Replication Lag: The Bug That Isn’t a Bug
In one of the companies I worked at, we had this intermittent bug. A service would process a request, immediately query its status, and see stale data. “System’s dropping requests!” the team said.
Logs showed the write succeeded. Database confirmed the data was there. Took me embarrassingly long to realize: not a bug. Replication lag.
The write went to the leader. The user’s next read hit a follower that hadn’t caught up yet. Simple timing issue, but it looked exactly like data loss to users.
There are three ways this shows up in production.

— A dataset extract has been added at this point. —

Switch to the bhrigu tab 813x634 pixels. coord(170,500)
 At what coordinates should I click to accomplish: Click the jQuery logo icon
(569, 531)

Read-after-write problems: You write data, immediately read it back, see stale data. We fixed this by routing authenticated users to the leader for 5 seconds after any write. Adds latency but users prefer slow and correct over fast and wrong.
Time going backwards: User refreshes twice. First refresh shows new data (hit follower A). Second refresh shows old data (hit follower B that’s lagging). We used sticky sessions so same user always hits same follower.
Causality violations: In a conversation thread, you see the reply before the original message. Fix is to write related data to same partition or track causality with version vectors.
Two reads, seconds apart. Load balancer sends them to different followers with different lag.
The problem wasn’t losing data. It was not handling the lag properly. Async replication gives you performance, but you have to code for the inconsistency window.
Have you debugged phantom “data loss” that was actually replication lag?